Within the contemporary fashion industry there has been a push for more ethically sourced materials in order to alleviate environmental concerns. To fulfil these needs, companies like Mycoworks, Ecovative, and Sqim (Ephea/Mogu), have developed sustainable materials to substitute for leather of varying thicknesses and applications. The first mycelium leather wearable garment was produced by Sqim through Ephea in collaboration with the fashion house of Givenchy (2022). Shortly after, Mycoworks followed with their first fashion runway debut in collaboration with Swedish brand Deadwood Studios (2023).

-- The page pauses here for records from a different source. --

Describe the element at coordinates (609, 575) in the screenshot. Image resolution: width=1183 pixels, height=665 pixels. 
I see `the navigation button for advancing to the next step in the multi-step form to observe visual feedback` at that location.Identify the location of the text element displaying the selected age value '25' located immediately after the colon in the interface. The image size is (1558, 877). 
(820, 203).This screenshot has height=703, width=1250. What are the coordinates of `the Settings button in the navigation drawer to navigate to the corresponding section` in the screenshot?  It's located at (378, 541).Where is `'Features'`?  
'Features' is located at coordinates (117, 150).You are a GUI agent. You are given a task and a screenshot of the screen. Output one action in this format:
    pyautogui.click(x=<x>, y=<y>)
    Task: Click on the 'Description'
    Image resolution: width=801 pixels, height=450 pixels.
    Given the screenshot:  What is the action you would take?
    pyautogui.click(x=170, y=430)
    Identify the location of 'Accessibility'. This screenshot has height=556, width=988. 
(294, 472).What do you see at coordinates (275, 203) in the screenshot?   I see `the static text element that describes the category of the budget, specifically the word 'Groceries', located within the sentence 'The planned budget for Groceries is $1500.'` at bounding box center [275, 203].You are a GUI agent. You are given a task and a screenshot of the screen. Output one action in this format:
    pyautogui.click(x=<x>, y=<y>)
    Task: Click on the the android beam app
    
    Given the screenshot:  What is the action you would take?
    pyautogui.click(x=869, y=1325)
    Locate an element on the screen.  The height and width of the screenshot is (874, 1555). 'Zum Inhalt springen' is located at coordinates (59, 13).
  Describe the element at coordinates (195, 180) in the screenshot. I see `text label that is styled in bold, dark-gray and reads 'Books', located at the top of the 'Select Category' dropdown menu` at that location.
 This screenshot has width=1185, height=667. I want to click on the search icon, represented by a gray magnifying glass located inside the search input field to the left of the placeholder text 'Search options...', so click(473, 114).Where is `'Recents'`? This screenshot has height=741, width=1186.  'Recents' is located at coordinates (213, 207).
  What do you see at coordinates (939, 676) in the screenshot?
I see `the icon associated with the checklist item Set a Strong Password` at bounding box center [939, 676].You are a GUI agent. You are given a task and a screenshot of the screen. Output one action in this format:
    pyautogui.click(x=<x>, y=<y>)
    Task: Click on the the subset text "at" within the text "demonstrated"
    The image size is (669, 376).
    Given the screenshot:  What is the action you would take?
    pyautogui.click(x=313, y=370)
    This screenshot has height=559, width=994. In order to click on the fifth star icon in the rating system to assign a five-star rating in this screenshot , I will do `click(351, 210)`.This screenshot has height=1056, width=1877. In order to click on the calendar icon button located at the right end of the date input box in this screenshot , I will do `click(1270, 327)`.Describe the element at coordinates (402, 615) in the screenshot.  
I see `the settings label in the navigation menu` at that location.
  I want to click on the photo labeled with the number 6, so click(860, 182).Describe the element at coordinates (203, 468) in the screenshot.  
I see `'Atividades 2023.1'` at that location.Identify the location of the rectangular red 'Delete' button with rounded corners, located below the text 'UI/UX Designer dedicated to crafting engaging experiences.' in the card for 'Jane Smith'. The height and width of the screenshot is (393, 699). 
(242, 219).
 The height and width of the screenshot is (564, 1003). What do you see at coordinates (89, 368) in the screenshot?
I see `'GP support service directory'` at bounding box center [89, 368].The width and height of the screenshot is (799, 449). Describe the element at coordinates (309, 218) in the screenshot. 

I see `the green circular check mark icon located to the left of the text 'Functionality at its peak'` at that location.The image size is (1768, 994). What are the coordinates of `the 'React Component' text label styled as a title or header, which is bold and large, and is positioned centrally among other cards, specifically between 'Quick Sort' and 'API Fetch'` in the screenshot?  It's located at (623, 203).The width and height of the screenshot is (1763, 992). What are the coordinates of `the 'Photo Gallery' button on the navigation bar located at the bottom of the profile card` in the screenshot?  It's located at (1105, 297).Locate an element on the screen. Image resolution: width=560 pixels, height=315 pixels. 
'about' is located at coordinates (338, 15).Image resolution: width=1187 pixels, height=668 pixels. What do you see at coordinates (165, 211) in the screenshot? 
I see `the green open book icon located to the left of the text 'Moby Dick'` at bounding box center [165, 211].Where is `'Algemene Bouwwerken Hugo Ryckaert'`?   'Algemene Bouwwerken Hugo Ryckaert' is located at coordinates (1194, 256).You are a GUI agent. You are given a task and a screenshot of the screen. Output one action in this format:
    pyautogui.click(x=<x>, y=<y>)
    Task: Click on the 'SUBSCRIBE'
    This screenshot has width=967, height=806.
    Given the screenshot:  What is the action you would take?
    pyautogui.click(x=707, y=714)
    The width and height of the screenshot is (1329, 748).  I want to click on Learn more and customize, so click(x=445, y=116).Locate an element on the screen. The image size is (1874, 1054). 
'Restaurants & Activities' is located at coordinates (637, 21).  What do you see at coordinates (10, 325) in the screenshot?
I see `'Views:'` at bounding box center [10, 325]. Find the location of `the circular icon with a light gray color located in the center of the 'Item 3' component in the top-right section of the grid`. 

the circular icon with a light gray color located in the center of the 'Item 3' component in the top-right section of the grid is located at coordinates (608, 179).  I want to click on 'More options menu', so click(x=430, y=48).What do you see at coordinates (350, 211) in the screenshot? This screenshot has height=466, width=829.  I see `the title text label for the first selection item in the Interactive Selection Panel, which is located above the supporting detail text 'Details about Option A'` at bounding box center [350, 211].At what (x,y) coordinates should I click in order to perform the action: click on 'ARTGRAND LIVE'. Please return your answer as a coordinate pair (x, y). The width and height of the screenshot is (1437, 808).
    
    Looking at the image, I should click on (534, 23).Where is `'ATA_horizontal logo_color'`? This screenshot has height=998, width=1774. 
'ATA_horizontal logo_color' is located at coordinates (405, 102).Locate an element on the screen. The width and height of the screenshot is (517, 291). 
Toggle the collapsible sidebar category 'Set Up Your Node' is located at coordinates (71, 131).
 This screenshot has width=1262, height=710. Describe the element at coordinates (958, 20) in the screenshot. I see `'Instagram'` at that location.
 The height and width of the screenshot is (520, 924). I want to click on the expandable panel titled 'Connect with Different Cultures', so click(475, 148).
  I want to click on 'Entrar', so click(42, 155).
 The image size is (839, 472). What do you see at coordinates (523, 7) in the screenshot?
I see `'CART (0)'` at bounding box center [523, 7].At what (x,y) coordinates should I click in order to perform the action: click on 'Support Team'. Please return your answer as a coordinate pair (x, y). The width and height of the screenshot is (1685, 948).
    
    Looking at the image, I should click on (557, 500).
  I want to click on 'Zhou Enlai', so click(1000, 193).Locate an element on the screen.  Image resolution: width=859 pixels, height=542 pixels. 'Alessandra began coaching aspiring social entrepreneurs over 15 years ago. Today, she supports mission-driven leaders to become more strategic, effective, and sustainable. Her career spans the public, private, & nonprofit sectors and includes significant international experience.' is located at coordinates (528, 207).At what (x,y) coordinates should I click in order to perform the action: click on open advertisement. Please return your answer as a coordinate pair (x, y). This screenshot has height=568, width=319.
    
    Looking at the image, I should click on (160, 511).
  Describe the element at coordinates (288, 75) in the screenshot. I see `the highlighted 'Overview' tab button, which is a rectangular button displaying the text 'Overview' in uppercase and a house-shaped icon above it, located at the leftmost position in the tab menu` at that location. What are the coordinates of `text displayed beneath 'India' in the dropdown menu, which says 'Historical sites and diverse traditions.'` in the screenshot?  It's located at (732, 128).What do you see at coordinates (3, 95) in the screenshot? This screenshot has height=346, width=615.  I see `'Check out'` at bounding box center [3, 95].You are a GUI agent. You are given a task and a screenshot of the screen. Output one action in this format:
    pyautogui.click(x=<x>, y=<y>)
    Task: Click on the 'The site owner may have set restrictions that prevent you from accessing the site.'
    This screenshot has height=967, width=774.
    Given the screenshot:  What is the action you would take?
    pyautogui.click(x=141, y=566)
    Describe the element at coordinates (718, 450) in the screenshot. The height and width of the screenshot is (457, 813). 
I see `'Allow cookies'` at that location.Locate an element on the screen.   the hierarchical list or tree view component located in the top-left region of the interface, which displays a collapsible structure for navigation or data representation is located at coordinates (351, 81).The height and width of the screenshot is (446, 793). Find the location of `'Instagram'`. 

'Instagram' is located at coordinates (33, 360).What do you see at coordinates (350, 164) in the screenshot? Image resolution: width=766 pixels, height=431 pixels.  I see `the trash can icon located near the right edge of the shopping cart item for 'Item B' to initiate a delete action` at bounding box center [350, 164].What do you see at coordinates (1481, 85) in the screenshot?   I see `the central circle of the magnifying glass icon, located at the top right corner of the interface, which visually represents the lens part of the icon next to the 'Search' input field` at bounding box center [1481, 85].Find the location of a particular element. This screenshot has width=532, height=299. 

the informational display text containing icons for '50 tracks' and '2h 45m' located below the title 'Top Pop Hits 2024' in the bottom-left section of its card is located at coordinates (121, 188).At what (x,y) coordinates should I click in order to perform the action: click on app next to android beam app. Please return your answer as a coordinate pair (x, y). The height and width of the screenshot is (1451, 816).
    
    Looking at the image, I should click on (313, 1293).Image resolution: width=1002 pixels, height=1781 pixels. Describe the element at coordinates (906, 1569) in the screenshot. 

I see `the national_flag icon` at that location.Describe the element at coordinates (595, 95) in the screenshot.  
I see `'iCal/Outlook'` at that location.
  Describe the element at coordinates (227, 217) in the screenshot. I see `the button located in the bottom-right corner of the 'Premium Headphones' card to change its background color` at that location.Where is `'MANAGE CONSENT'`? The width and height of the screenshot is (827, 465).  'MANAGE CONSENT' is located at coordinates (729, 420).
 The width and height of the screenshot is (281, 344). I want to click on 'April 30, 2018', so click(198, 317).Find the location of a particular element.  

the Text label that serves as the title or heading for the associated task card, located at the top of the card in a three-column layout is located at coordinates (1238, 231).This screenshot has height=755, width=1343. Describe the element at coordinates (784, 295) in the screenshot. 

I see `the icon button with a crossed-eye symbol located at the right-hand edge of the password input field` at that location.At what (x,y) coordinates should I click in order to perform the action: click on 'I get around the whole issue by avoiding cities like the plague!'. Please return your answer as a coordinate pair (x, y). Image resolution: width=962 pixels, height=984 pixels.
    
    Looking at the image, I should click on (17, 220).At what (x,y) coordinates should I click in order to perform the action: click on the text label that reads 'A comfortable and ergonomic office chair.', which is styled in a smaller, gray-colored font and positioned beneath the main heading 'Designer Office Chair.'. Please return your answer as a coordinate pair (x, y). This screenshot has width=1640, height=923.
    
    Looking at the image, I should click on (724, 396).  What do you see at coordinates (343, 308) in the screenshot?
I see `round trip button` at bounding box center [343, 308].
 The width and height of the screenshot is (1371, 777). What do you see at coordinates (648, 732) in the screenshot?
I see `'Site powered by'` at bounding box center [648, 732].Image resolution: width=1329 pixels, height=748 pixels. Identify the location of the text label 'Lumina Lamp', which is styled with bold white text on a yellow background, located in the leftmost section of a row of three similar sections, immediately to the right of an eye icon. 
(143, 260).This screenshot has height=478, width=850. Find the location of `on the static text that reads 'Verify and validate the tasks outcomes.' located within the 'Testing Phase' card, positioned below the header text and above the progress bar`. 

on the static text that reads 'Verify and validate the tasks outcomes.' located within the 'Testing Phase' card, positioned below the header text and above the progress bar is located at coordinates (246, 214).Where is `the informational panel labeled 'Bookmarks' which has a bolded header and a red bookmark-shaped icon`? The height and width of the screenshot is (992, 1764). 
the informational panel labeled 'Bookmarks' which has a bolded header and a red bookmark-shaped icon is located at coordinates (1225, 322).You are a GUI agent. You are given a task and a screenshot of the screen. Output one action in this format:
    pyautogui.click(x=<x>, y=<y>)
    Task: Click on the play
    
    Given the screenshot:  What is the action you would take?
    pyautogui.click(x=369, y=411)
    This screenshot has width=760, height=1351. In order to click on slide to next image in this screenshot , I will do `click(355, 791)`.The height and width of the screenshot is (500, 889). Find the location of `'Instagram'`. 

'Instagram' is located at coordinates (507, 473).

Beyond textiles, mycelium based materials have also found use for substitution in makeup wedges, eye masks and sheet masks. Fungi contain a multitude of bioactive compounds, such as terpenoids, selenium, phenolics, polyphenolics, vitamins, polysaccharides, and volatile organic compounds. The extracts provide skin care benefits as moisturizing, anti-aging, anti-oxidant, anti-wrinkle, anti-acne and anti-dandruff agent. In particular, the specie Ceriporia lacerata was studied for skin aging, effectively increasing collagen while preventing skin barrier damage and wrinkles. In addition, it demonstrated anti-inflammatory and wound-healing effects presenting itself as a great potential ingredient in cosmeceutical skin care.